» **WHAT IS NEEDED**: Everything from the line containing "Click the +$4.48 profit value" through the line containing "This screenshot has width=997, height=391." should be repeated exactly, and nothing else from the data.

» **ENTRIES SHOWN**:
______

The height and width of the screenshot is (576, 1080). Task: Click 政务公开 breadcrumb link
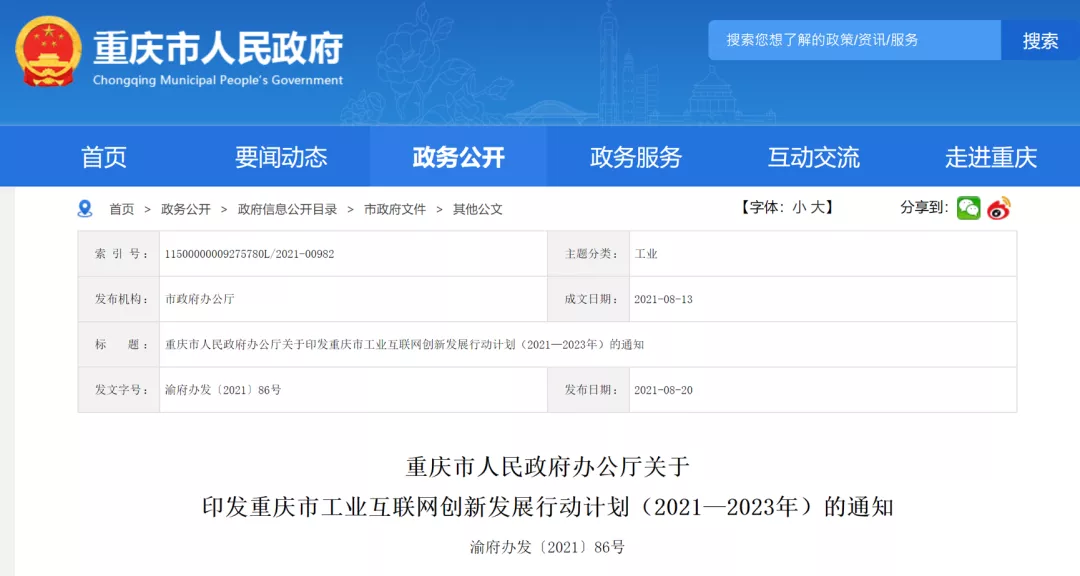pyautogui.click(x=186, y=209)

______

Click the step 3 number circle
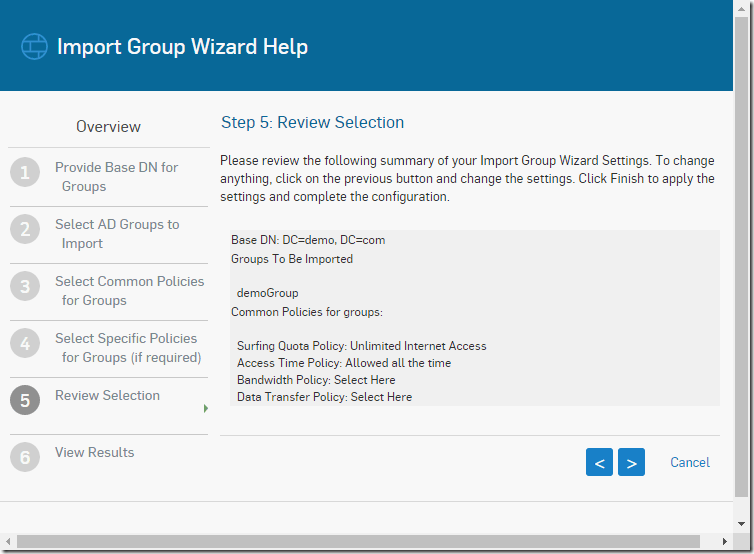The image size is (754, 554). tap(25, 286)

______

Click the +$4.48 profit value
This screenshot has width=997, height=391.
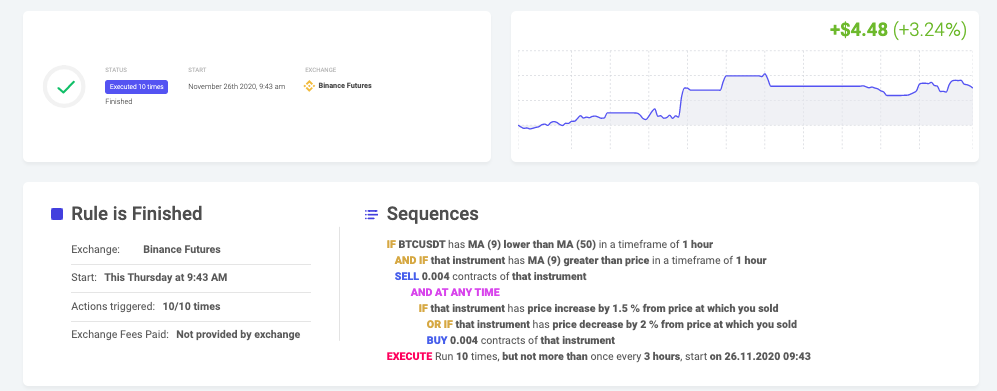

______

» **RESULT OF THE EXERCISE**:
Click the +$4.48 profit value
This screenshot has width=997, height=391.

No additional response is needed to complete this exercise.